---- Records provided

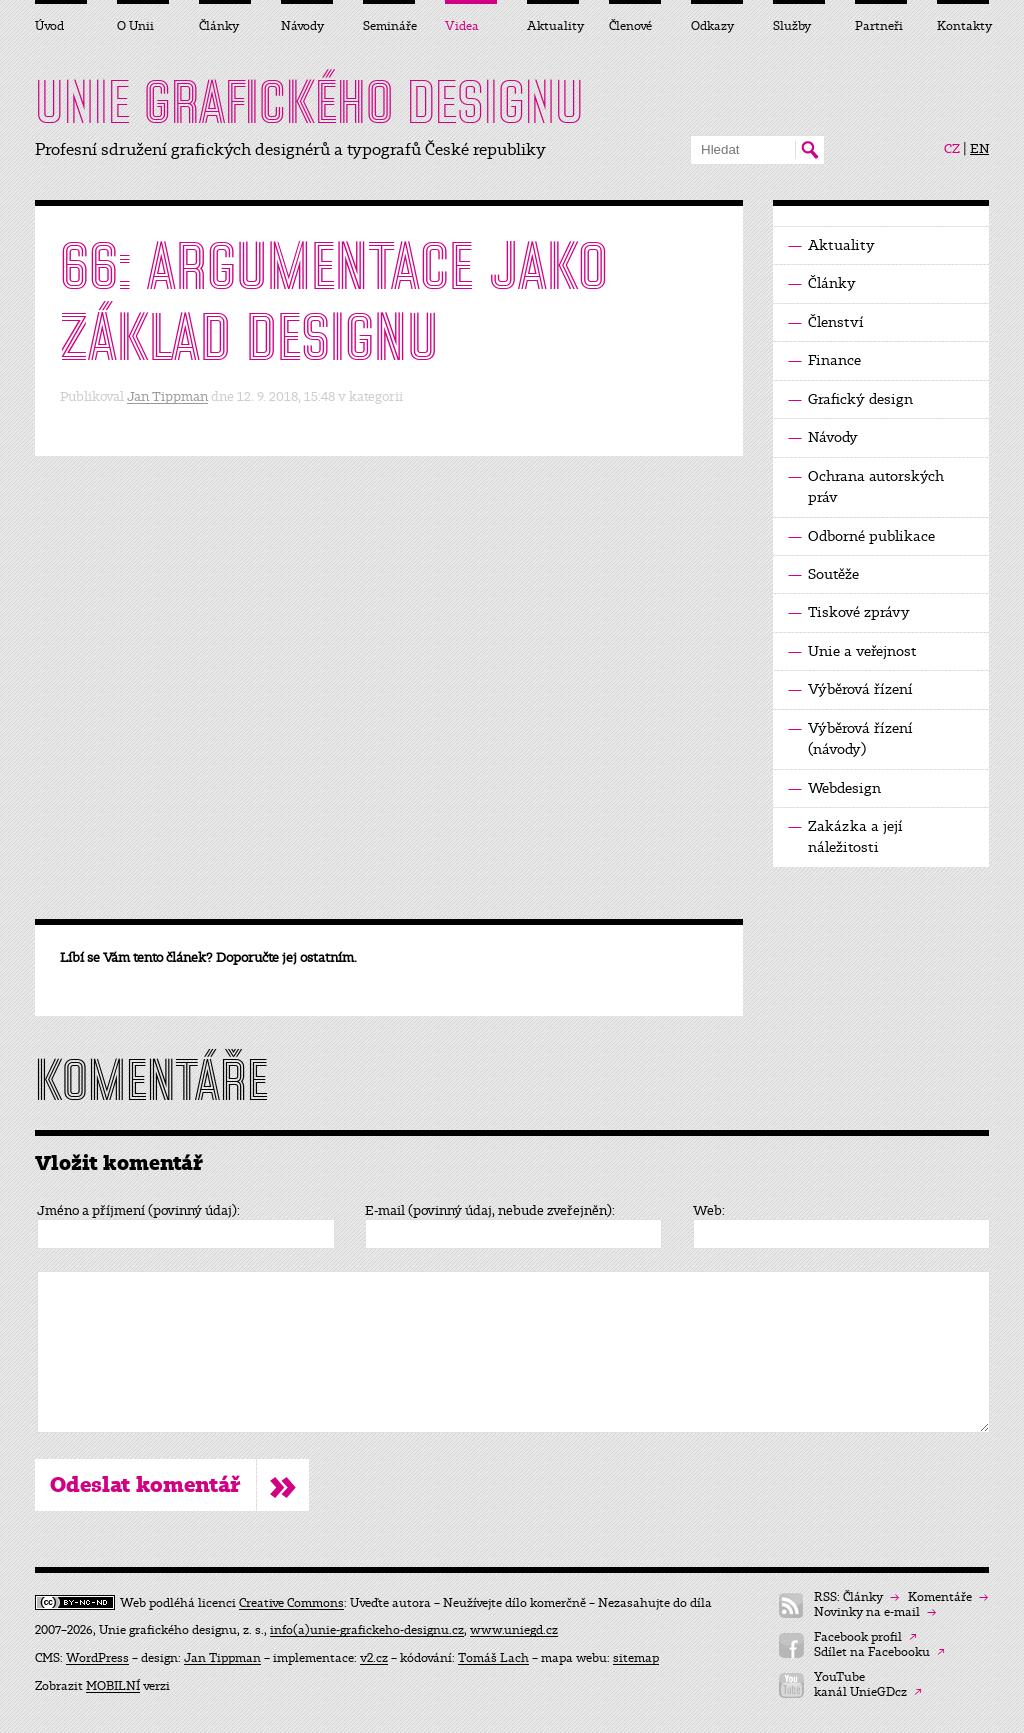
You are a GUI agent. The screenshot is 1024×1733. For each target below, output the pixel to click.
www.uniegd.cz (514, 1630)
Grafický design (850, 399)
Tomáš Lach (493, 1658)
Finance (824, 360)
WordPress (97, 1658)
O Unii (135, 26)
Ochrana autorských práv (866, 486)
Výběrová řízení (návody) (850, 738)
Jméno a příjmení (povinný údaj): (138, 1211)
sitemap (636, 1658)
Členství (826, 322)
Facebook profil (865, 1637)
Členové (630, 26)
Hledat (809, 150)
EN (979, 149)
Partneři (879, 26)
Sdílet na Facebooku (879, 1652)
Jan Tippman (167, 396)
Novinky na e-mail (875, 1612)
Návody (823, 437)
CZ (952, 149)
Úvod (49, 26)
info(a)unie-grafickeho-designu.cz (367, 1630)
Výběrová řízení (850, 689)
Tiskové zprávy (849, 612)
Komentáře (948, 1597)
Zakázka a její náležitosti (845, 836)
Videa (462, 26)
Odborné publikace (861, 536)
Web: (709, 1211)
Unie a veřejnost (852, 651)
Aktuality (831, 245)
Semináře (389, 26)
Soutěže (823, 574)
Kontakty (963, 26)
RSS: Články (856, 1597)
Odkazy (712, 26)
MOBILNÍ (113, 1686)
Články (822, 283)
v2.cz (374, 1658)
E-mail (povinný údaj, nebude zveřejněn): (490, 1211)
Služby (792, 26)
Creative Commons (291, 1603)
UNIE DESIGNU (309, 102)
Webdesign (834, 788)
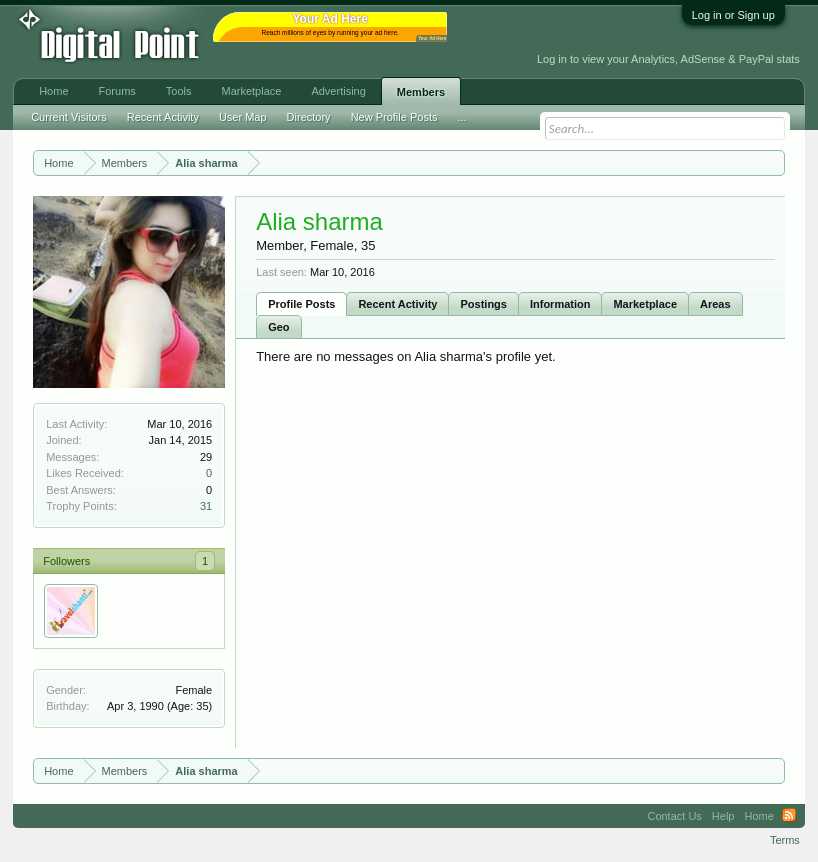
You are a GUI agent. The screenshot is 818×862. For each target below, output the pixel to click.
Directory (309, 117)
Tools (179, 91)
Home (53, 91)
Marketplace (645, 304)
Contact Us (674, 816)
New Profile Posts (394, 117)
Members (421, 92)
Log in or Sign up (733, 15)
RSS (789, 816)
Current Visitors (69, 117)
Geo (278, 327)
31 (206, 506)
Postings (483, 304)
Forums (117, 91)
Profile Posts (301, 304)
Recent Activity (397, 304)
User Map (243, 117)
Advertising (338, 91)
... (461, 117)
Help (723, 816)
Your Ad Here (432, 38)
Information (560, 304)
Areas (715, 304)
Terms (785, 840)
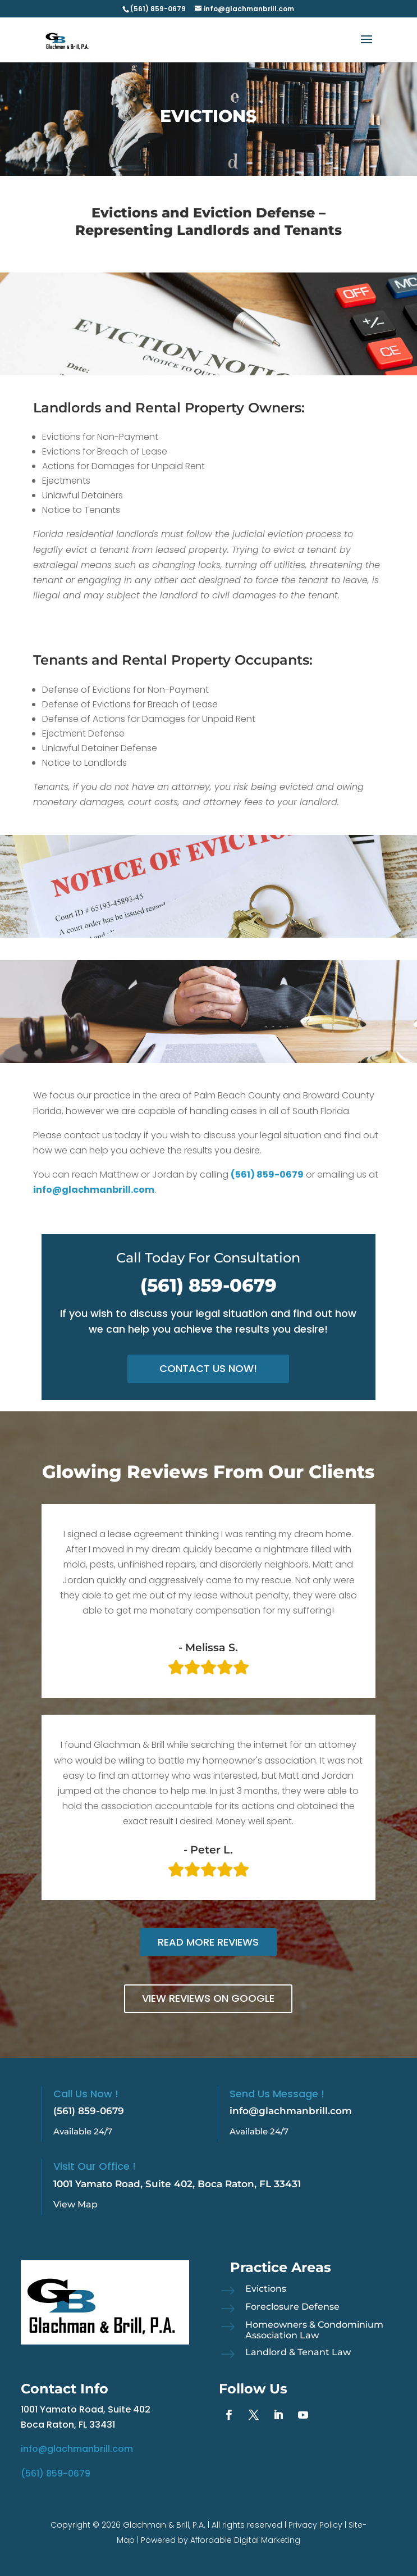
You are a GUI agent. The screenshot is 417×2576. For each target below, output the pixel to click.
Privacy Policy (315, 2524)
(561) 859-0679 (208, 1285)
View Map (75, 2204)
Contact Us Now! (208, 1368)
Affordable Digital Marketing (245, 2540)
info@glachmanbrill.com (291, 2110)
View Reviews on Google (208, 1998)
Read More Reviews (208, 1942)
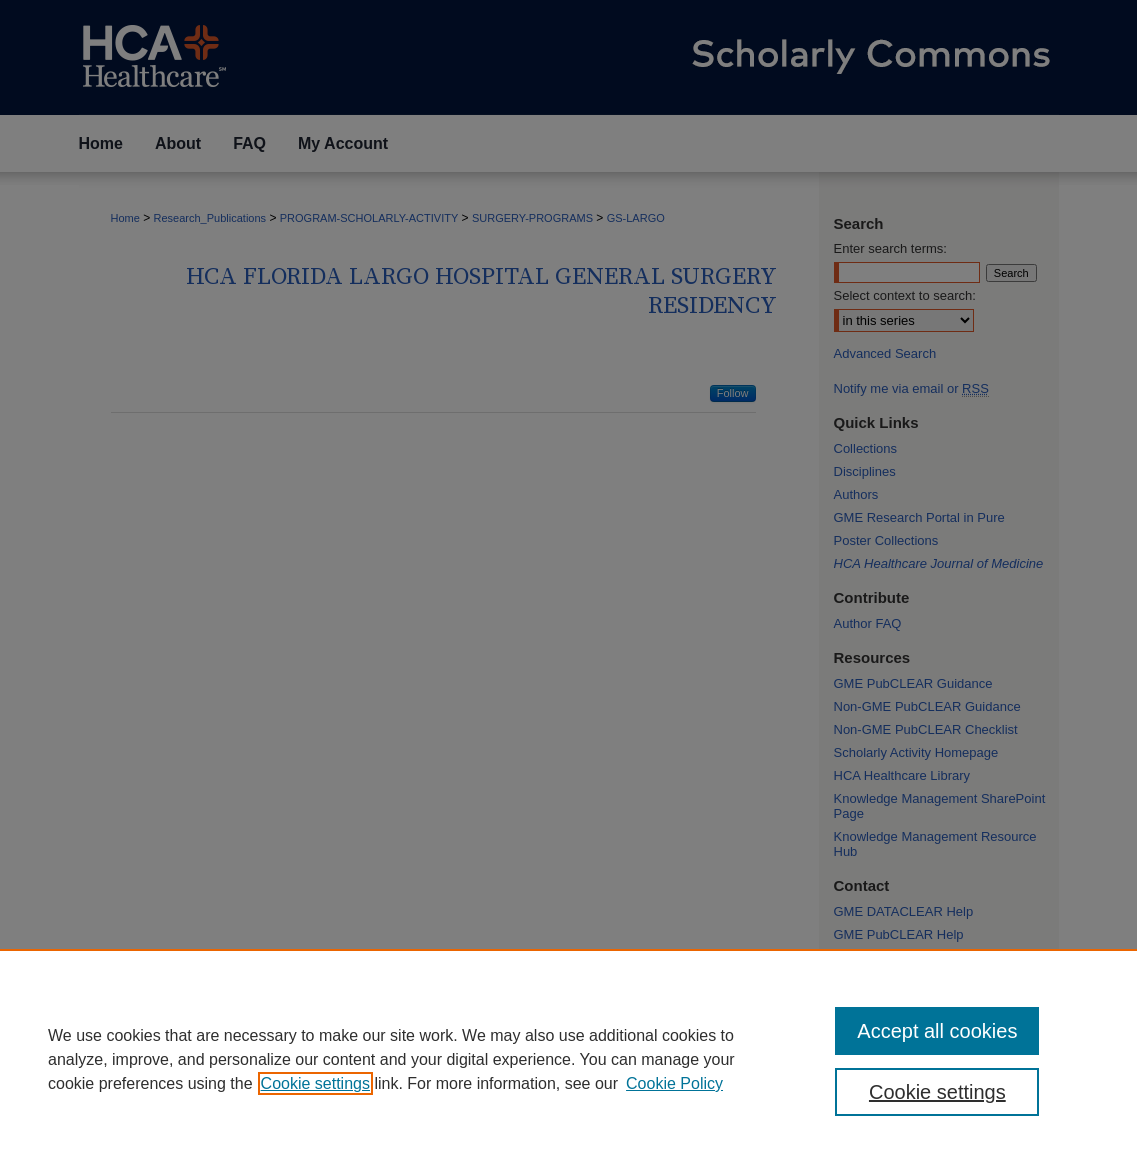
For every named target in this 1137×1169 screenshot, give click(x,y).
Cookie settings (315, 1083)
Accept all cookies (937, 1031)
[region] (568, 1059)
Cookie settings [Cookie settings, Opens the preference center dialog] (937, 1092)
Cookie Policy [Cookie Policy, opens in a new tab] (674, 1083)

--------

Your instructions: Rewrite all of the material above as one numbered list, one line per item, with no blank lines. Leave the pictures out.

Problem solution:
1. You are a GUI agent. The screenshot is 1024×1733. For each target below, output the pixel to click.
2. www.uniegd.cz (514, 1630)
3. Grafický design (850, 399)
4. Tomáš Lach (493, 1658)
5. Finance (824, 360)
6. WordPress (97, 1658)
7. O Unii (135, 26)
8. Ochrana autorských práv (866, 486)
9. Výběrová řízení (návody) (850, 738)
10. Jméno a příjmení (povinný údaj): (138, 1211)
11. sitemap (636, 1658)
12. Členství (826, 322)
13. Facebook profil (865, 1637)
14. Členové (630, 26)
15. Hledat (809, 150)
16. EN (979, 149)
17. Partneři (879, 26)
18. Sdílet na Facebooku (879, 1652)
19. Jan Tippman (167, 396)
20. Novinky na e-mail (875, 1612)
21. Návody (823, 437)
22. CZ (952, 149)
23. Úvod (49, 26)
24. info(a)unie-grafickeho-designu.cz (367, 1630)
25. Výběrová řízení (850, 689)
26. Tiskové zprávy (849, 612)
27. Komentáře (948, 1597)
28. Zakázka a její náležitosti (845, 836)
29. Videa (462, 26)
30. Odborné publikace (861, 536)
31. Web: (709, 1211)
32. Unie a veřejnost (852, 651)
33. Aktuality (831, 245)
34. Semináře (389, 26)
35. Soutěže (823, 574)
36. Kontakty (963, 26)
37. RSS: Články (856, 1597)
38. Odkazy (712, 26)
39. MOBILNÍ (113, 1686)
40. Články (822, 283)
41. v2.cz (374, 1658)
42. E-mail (povinný údaj, nebude zveřejněn): (490, 1211)
43. Služby (792, 26)
44. Creative Commons (291, 1603)
45. UNIE DESIGNU (309, 102)
46. Webdesign (834, 788)
47. You are a GUI agent. The screenshot is 818×862. For each target below, output the pixel to click.
48. Directory (309, 117)
49. Tools (179, 91)
50. Home (53, 91)
51. Marketplace (645, 304)
52. Contact Us (674, 816)
53. New Profile Posts (394, 117)
54. Members (421, 92)
55. Log in or Sign up (733, 15)
56. RSS (789, 816)
57. Current Visitors (69, 117)
58. Geo (278, 327)
59. 31 (206, 506)
60. Postings (483, 304)
61. Forums (117, 91)
62. Profile Posts (301, 304)
63. Recent Activity (397, 304)
64. User Map (243, 117)
65. Advertising (338, 91)
66. ... (461, 117)
67. Help (723, 816)
68. Your Ad Here (432, 38)
69. Information (560, 304)
70. Areas (715, 304)
71. Terms (785, 840)
72. You are a GUI agent. The screenshot is 417×2576. For each target below, output the pixel to click.
73. Privacy Policy (315, 2524)
74. (561) 859-0679 (208, 1285)
75. View Map (75, 2204)
76. Contact Us Now! (208, 1368)
77. Affordable Digital Marketing (245, 2540)
78. info@glachmanbrill.com (291, 2110)
79. View Reviews on Google (208, 1998)
80. Read More Reviews (208, 1942)
81. For every named target in this 1137×1169 screenshot, give click(x,y).
82. Cookie settings (315, 1083)
83. Accept all cookies (937, 1031)
84. [region] (568, 1059)
85. Cookie settings [Cookie settings, Opens the preference center dialog] (937, 1092)
86. Cookie Policy [Cookie Policy, opens in a new tab] (674, 1083)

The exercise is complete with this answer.